- [What you will do]:
In the material, from the line with "Click the 硬件监控 monitor icon" to the line with "click(x=539, y=60)", could you give these lines again with "monitor icon" changed to "monitor button" and nothing else altered, leaving out the pictures?

- [Extracted data]:
>> BEGIN

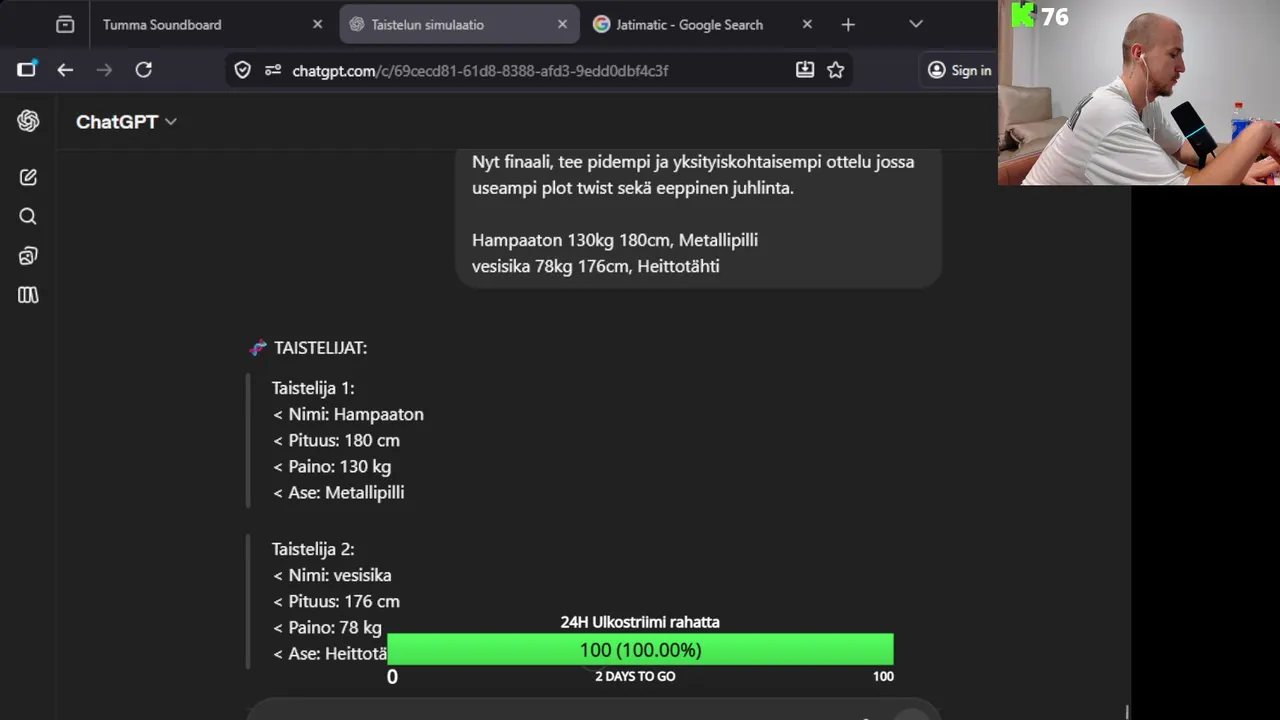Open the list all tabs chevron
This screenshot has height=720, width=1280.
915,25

>> END
>> BEGIN

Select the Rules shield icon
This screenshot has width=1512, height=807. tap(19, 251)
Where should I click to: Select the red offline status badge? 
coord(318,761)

>> END
>> BEGIN

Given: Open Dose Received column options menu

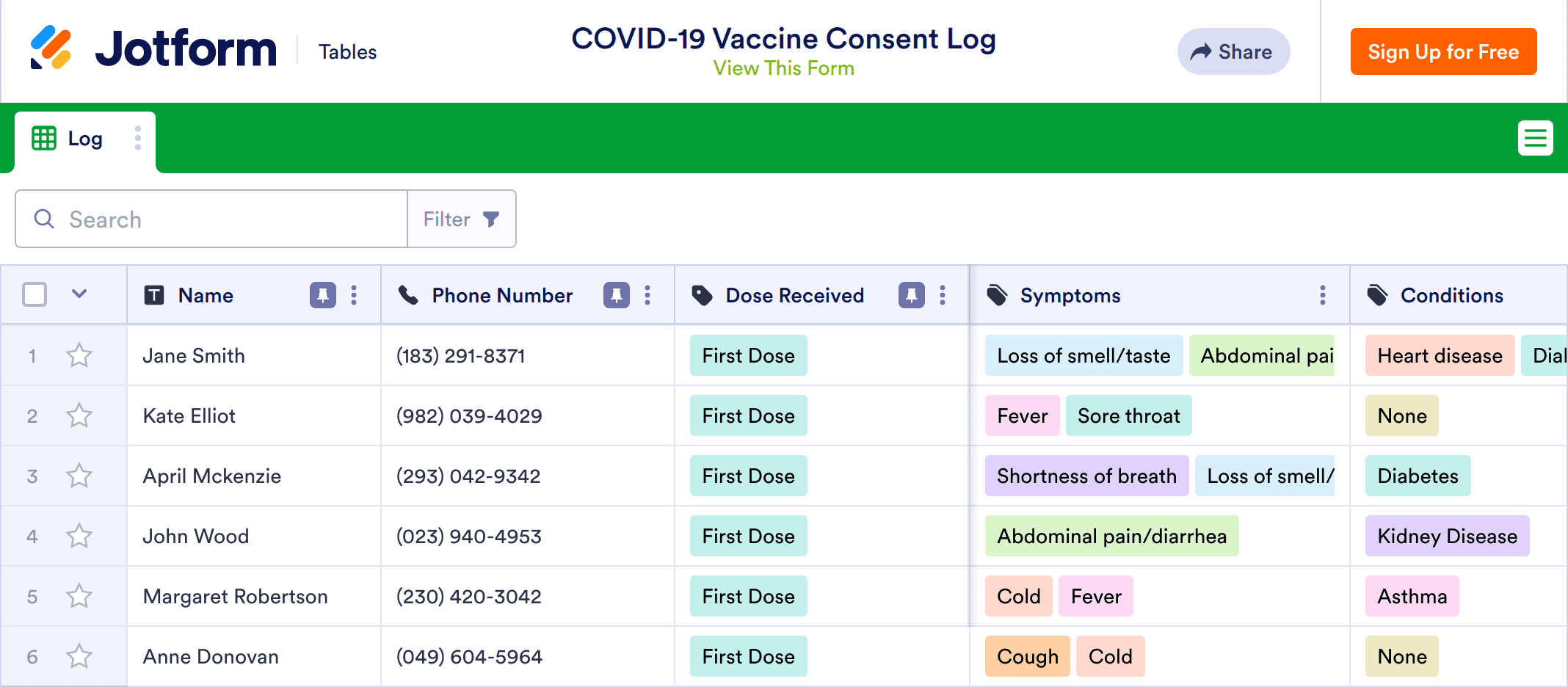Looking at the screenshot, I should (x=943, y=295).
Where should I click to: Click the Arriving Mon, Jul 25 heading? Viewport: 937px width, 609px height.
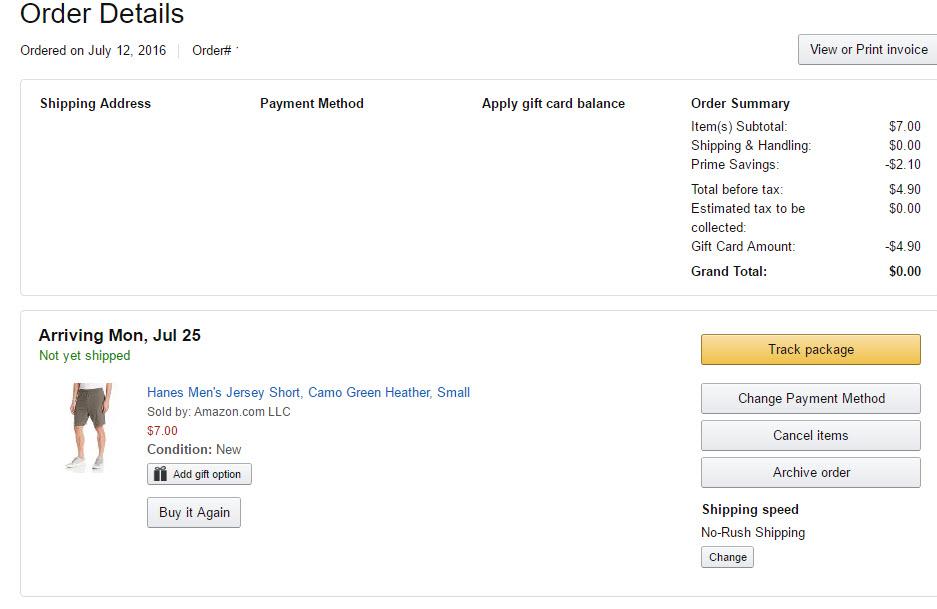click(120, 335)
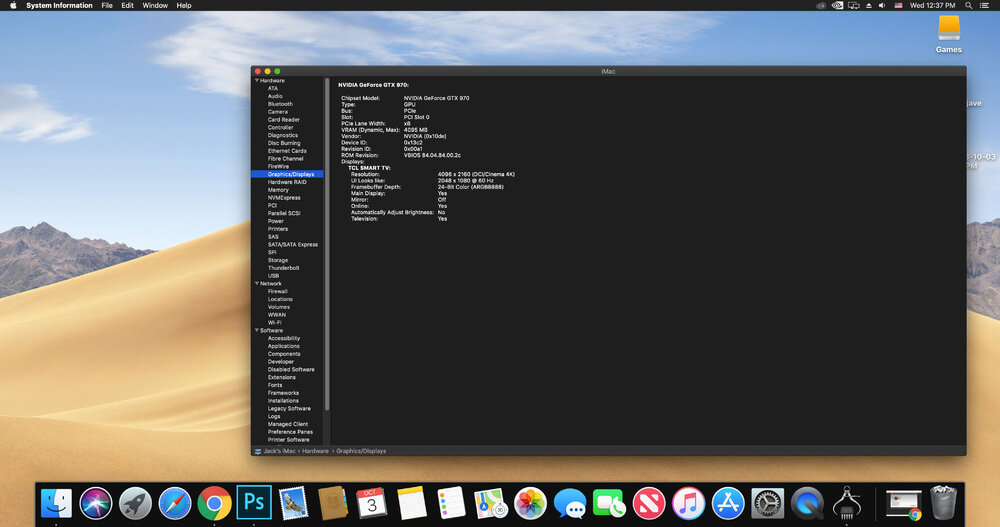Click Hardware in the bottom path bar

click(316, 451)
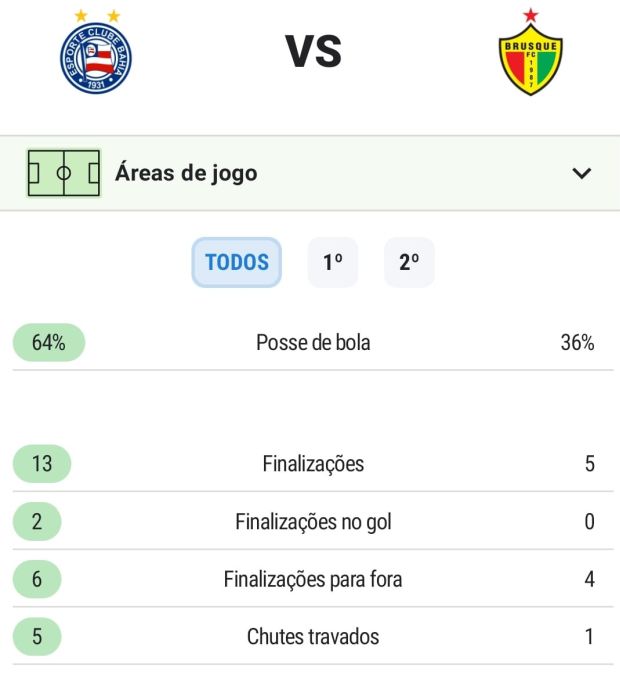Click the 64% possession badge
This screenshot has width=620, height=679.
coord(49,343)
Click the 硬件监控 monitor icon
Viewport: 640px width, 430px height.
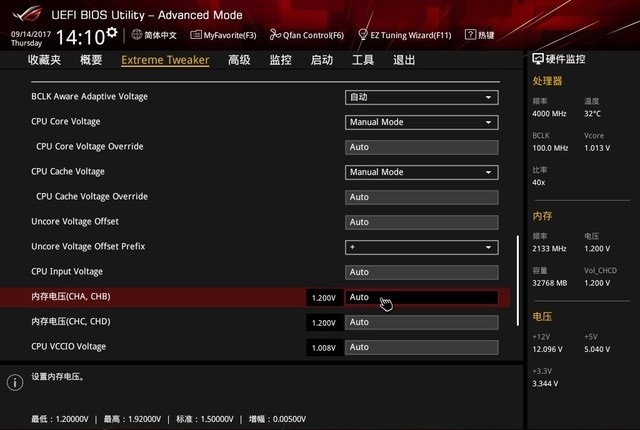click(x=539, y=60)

>> END

- [Answer to this problem]:
Click the 硬件监控 monitor button
Viewport: 640px width, 430px height.
click(x=539, y=60)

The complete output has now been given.